Why Pearl Jam’s Yield is One of the Best Albums Ever Made
by Kenneth Paul O'Connor
February 3, 2012

Pearl Jam’s fifth studio album Yield was released on February 3rd, 1998. In a few more years, babies born on that date will be old enough to drive and hopefully experience this album the way I did when I was finding my way in this crazy modern world. I had been a fan of Pearl Jam ever since MTV imposed them upon my generation early in 1992 - I was 16. To me they were more than just a cool band with some catchy songs; they took on the world's insanity through dynamic, soul-bearing music. After the hype that made "grunge" king was refocused on watered down "post-grunge", Yield was there to take rock music to a level no marketing department could ever dream of.

Like any great album, Yield is an ideal road trip album. It’s even got a picture of a road on the cover, and not just any road, but an open highway. And yet, there’s a yield sign on the side of this highway. Open the cover, and you’ll see the yield sign in the middle of an ocean. Huh? I suppose the message is that no matter how clear the road (or water way) is ahead, something can still ruin your day.
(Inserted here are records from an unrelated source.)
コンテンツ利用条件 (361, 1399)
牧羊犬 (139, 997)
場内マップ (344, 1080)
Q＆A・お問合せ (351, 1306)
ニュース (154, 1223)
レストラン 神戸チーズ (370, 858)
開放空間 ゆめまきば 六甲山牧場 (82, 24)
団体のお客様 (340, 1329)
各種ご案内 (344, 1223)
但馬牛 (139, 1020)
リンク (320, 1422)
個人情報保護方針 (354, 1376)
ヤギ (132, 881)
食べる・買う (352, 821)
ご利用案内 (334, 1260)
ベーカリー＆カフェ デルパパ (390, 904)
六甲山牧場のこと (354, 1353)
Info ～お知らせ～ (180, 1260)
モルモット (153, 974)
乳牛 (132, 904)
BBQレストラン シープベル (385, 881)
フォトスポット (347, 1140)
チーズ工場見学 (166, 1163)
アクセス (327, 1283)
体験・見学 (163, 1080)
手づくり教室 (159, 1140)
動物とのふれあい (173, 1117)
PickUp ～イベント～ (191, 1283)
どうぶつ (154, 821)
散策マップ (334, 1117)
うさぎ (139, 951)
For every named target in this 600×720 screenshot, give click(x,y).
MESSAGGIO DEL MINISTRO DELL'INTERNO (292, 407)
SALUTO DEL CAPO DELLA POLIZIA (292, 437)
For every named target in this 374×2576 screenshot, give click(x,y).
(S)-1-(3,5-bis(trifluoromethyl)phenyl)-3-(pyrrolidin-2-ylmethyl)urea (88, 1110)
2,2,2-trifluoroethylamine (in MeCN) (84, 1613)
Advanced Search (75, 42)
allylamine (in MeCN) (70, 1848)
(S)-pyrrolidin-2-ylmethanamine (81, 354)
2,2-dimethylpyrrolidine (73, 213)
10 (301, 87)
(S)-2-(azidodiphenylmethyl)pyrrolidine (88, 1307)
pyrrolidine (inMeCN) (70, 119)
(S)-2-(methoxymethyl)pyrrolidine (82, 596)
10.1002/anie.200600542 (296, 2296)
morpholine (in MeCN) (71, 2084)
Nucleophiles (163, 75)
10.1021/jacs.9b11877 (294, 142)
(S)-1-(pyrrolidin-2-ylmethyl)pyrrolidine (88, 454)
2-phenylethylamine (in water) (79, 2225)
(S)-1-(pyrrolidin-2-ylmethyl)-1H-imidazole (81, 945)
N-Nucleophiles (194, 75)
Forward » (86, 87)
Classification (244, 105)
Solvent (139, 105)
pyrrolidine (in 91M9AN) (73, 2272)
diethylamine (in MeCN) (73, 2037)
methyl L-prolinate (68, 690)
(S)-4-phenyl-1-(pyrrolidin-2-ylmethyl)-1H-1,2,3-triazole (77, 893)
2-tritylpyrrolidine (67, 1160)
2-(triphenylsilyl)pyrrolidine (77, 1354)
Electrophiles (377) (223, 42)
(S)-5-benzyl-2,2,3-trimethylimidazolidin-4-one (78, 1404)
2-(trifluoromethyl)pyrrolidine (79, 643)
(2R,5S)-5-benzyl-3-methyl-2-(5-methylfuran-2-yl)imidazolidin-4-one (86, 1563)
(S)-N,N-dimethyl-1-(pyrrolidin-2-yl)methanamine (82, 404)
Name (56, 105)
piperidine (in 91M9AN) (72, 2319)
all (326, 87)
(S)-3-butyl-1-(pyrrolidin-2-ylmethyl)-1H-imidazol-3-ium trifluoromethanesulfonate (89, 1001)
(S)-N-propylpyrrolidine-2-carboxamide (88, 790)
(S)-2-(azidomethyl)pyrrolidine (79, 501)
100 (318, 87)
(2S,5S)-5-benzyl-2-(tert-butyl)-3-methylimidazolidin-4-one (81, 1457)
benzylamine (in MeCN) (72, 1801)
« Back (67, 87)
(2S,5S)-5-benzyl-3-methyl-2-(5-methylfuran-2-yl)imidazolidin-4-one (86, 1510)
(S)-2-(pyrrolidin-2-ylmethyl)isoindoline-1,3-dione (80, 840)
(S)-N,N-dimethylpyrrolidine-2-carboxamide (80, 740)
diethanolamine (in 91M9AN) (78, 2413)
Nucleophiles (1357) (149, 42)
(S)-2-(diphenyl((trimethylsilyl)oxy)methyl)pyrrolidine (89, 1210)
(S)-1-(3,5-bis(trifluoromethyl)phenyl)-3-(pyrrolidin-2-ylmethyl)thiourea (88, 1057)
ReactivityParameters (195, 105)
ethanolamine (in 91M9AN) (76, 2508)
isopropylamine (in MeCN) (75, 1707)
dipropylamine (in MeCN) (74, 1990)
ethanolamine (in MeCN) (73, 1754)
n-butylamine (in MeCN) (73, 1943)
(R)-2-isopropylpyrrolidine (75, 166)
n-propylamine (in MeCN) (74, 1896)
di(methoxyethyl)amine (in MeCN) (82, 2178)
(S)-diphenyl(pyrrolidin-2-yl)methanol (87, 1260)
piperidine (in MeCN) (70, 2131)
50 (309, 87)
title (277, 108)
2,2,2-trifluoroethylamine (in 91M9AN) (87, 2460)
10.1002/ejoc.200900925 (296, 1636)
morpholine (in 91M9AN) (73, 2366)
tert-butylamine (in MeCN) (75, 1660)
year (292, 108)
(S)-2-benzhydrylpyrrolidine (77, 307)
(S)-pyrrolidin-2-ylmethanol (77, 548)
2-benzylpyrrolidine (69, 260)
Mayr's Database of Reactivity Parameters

Always be prepared to yield.

Brain of J starts the album off by blazing a trail of fiery discontent with scorching guitars and its mocking chorus: “the whole world will be different soon, the whole world will be relieved”. Faithfull, intentionally misspelled with two l’s, is full of everything that makes this album great (details to come). No Way is a mid-tempo powerhouse, in which the album's philosophical discussion gets as heavy as its groove. Given to Fly, a concert staple for good reason, tickles your eardrum with its prickly guitar lick and then picks you up with each huge chorus, making you feel like the human being in the sky it describes. Wishlist ponders being an alien at home behind the sun as it floats you back down to earth. Pilate is a battle between quiet meditation and angsty funk. Do the Evolution is a wild riff fest, and perhaps the most heartfelt sarcasm ever recorded. The next track, represented on the back cover as a red dot, is a weird little percussive jam with the message that “we’re all crazy at war.” MFC (‘mini fast car’) smartly justifies getting out of Dodge with the line “There’s a lot to be said for nowhere”. Low Light is another one of Pearl Jam’s most beautiful moments. In Hiding is the album’s majestic high point and a really difficult song to sing. Push Me, Pull Me is lyrically at odds with the nature of reality and sonically at odds with all the trends of the 90’s or any decade before that - pretty cool. Finally, we have All Those Yesterdays reminding us to let each day wash away. Except it’s not done yet, because as if to remind listeners to yield to the unpredictable, a Middle Eastern styled ditty about hummus reveals itself as a hidden track.

Yield is Pearl Jam’s best work in the studio and producer Brendan O’Brien deserves all due credit. The guitars are layered together dynamically, and everything from raw crunch, fiery wail, funky twang and clean-toned prettiness is delivered with sonic excellence. The bass sound is a warm undercurrent and Jack Irons’ drumming gels with the band even better than it did on No Code (his first album and only other album with them), creating hypnotic rhythms with just the right amount of spazziness. Above it all is Eddie’s voice, still full of youthful pride and still unashamed to unleash rage, but with newfound maturity and a healthy dose of humility. For the first time on a Pearl Jam album, Vedder sang lyrics that were not his own (four of the songs’ lyrics were penned by either bassist Jeff Ament or guitarist Stone Gossard), but you would never question that he believed in them.

It’s not as haunting as Vitalogy, not as emotional as Ten and not as contemplative as their later albums, but Yield is an equal blend of everything that has made Pearl Jam great over the years. Take a long drive with it if you can.